The employees were chiefly drawn from other factories, principally the neighboring American Watch Co. at Waltham, and the defunct United States Watch Co., while some who needed no specific watchmaking skills perhaps never had worked in a watch factory before. Names, not already mentioned, that have been preserved are: George H. Bourne, L. C. Brown, Abraham Craig, Frederick H. Eaves, Henry B. Fowle, Benjamin F. Gerry, William H. Guest, Jose Guinan, Sadie Hewes, Isaac Kilduff (the watchman), Justin Hinds, E. Moebus, James O'Connell (the stationary engineer), Edwin H. Perry, Frank N. Robbins, John Rose, Thomas W. Shephard, William H. A. Simmons, Alfred Simpson, Thomas Steele, Oscar L. Strout, and George Wood. These, compiled from several sources,[29] represent only a few of the men who contributed their knowledge and skill to the enterprise; they are listed in alphabetical order because it has been found impossible to arrange them accurately according to position, magnitude of contribution, or length of service.

Of the five Hopkins patents[30] the first and the last are the ones covering the essential elements used in the Auburndale product. The two patents assigned in half to William D. Colt apparently were never used, nor does the device shown in figure 6 seem to have been used, although these unused patents are listed on the Auburndale movements. Now that the watch was in the hands of men accustomed to making watches, some modifications dictated by their experience and by considerations of expediency in manufacture were made. The movement that issued was 18 size, rather thick, cased at the factory in a nickel case made by the Thiery Watch Case Co. of Boston, Massachusetts. In the winding and setting mechanisms, some changes in details were made with respect to those shown in figure 7. The dial is mounted by means of a rim which snaps over the edge of the movement as on a high-grade Swiss watch of the same era. The usual dial feet, if used, would have interfered with the rotation of the movement. For the same reason, of course, there is no dial indicating seconds.

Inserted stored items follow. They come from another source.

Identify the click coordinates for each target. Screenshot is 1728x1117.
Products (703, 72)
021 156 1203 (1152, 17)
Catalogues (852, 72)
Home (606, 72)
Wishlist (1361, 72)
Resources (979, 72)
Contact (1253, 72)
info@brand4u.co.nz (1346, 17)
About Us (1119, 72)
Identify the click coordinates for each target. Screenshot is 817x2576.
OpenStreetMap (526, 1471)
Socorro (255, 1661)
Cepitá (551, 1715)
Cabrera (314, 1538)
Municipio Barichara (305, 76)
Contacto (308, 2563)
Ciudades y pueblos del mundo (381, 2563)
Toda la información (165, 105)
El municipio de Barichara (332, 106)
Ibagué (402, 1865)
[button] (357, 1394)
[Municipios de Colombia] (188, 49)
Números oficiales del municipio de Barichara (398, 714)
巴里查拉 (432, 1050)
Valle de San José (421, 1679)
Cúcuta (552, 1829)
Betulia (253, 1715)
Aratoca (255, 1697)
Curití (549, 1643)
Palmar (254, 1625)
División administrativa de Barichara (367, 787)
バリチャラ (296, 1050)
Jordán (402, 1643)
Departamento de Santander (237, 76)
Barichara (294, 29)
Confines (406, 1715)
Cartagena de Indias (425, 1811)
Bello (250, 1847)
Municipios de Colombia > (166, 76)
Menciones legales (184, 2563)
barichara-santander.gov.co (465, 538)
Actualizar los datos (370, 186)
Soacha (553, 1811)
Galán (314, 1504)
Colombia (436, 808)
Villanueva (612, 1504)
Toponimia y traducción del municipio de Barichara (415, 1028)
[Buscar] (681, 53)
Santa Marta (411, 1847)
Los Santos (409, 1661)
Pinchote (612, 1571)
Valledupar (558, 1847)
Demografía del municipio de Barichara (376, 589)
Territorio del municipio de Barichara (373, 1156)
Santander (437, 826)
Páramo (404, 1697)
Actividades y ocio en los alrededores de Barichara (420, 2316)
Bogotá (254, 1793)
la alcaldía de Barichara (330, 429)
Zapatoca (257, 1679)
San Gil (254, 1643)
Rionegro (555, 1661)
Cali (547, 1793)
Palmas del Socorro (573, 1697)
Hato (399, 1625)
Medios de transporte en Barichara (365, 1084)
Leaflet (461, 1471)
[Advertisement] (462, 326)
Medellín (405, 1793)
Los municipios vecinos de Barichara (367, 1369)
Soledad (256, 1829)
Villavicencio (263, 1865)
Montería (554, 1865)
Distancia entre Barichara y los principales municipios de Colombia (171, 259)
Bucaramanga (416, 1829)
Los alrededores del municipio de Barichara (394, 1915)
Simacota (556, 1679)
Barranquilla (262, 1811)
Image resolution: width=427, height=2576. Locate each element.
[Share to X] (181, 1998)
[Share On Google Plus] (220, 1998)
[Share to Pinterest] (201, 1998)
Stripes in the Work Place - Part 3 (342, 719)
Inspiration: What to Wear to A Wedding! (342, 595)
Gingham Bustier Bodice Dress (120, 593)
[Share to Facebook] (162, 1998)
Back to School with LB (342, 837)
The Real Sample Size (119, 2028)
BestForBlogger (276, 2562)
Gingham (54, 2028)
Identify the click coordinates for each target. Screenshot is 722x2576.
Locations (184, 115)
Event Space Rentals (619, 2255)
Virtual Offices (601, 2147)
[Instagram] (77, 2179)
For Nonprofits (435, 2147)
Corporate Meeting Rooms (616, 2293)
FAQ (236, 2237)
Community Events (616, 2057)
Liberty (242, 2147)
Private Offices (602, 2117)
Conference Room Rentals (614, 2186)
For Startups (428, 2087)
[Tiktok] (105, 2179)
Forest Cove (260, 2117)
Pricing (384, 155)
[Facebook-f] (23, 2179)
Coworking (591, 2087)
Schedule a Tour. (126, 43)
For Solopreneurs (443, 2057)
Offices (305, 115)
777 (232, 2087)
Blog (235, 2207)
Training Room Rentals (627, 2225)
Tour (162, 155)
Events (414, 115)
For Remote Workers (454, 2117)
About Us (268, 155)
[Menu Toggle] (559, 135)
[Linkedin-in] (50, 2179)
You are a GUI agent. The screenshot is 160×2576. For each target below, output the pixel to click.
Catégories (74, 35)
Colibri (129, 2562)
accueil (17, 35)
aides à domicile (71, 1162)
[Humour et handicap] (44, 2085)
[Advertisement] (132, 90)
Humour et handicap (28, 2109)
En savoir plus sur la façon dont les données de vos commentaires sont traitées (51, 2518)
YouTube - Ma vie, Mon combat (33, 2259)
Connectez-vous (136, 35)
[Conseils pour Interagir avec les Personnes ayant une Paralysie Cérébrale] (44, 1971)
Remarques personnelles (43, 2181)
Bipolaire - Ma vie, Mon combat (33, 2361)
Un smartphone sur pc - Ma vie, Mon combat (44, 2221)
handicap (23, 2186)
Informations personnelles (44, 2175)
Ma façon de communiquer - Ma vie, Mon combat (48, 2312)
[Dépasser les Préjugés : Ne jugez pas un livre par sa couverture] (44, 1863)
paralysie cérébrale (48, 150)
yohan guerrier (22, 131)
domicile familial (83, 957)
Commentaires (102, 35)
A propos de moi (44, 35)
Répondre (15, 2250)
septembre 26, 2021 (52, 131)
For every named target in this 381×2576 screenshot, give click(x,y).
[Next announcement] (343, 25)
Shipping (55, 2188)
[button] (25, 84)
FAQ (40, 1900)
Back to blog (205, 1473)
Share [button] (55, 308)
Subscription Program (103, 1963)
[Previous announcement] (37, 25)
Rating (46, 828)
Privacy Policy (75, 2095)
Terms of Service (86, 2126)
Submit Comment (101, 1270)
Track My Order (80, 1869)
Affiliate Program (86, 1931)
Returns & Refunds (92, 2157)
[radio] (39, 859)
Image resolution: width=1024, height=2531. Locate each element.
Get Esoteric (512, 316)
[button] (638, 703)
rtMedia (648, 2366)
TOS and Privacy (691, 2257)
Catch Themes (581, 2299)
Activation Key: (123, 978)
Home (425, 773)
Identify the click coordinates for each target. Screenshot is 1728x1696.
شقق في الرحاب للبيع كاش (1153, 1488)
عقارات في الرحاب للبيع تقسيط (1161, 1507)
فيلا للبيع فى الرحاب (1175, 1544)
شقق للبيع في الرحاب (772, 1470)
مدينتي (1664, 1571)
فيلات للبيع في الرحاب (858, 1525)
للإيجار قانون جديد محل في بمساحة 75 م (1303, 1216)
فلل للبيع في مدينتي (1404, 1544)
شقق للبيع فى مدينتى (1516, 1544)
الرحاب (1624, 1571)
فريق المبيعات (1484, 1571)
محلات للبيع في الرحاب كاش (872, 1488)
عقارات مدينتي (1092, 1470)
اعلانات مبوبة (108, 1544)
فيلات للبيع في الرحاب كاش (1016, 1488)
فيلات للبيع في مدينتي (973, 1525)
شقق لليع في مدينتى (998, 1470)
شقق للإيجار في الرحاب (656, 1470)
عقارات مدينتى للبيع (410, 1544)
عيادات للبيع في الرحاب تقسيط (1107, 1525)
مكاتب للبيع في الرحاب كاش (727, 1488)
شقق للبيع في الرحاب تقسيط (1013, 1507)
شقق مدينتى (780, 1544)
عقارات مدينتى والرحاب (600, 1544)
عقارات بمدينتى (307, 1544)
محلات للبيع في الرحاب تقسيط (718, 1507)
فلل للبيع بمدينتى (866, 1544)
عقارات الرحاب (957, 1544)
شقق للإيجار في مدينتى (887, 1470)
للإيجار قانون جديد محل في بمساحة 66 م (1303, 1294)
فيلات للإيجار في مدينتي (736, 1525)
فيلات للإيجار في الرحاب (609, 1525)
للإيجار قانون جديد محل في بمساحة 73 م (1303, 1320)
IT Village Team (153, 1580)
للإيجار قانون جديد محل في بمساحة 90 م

Five jewels are found in most instances, two cap jewels and two hole jewels for the balance staff and a jeweled impulse pin. One of the faults of the movement is that the cap and hole jewels on the balance are not separable for cleaning. After the jewels were inserted part of the setting was spun down over them, making the assembly permanent. A few movements with only one jewel are known, the cap and hole jewels being metal "jewels" likewise set under a spun-over rim. Whether or not the impulse jewel found in these last-mentioned movements is original or a later intrusion remains undetermined. It is easy to conceive that the factory would see no more necessity for an impulse jewel than for other jewels.

The lever escapement is the only one known to have been used, but two varieties of this are found (see fig. 11). One is a standard club-tooth lever with banking pins, the other, much more interesting because unconventional, has pointed pallets and all the lift on the escape wheel, which has very short stubby teeth, very much like the wheel of a pin-pallet escapement. No banking pins are used, the banking taking place between the pallets and the wheel. An examination of a number of these watches, with serial numbers ranging from 46 to 507,[31] reveals no correlation between the serial number and the style of escapement, from which one may conclude that the pointed pallet escapement was originally used; later four balance jewels were added and the escapement changed to the conventional club-tooth pattern. As complaints came in about the defective running of the watch these changes were apparently substituted at the factory in customers' watches. The movements with the pointed-pallet escapement seldom show much wear; on the other hand, watch no. 224,[32] which has the conventional escapement and five jewels, is very much worn and must have run for many years.

These watches are stem wound by turning opposite to the usual direction and are set through the winding crown after actuating a setting lever located under the front bezel. The plates, bridges, and ring gear are nickel-plated and highly buffed, making a very showy movement, the only instances of such a finish on watches in the author's experience. In figure 12 is shown a 24-hour dial to fit the movement. Special dial gearing would be required for the hour hand to accompany this dial.

The first of these watches were placed on the market in 1877, priced at $10.00 to the trade. Soon complaints came in that they were defective in operation and many were returned. We have seen from the specimens examined that there seems to have been no established model produced in quantity. The dial and the number of jewels varied, as well as the escapement, suggesting that the owners were groping for a salable variant of the design for which they had tooled the factory. Probably the pointed pallet escapement was used first, it being the less expensive of the two. In addition to the saving effected by not requiring banking pins, the escape wheel was much cheaper to cut, as the teeth were very short and strong (see fig. 11). Since the banking took place between the pallets and the escape wheel, there was no adjustment for the amount of slide; and since the watches were not made to close tolerances, the slide was necessarily excessive and consequently power consuming. The conventional club-tooth escapement was probably substituted as less troublesome, although the banking pins were fixed and could only be adjusted by bending them. The pallets remained solid steel, without adjustable stone inserts.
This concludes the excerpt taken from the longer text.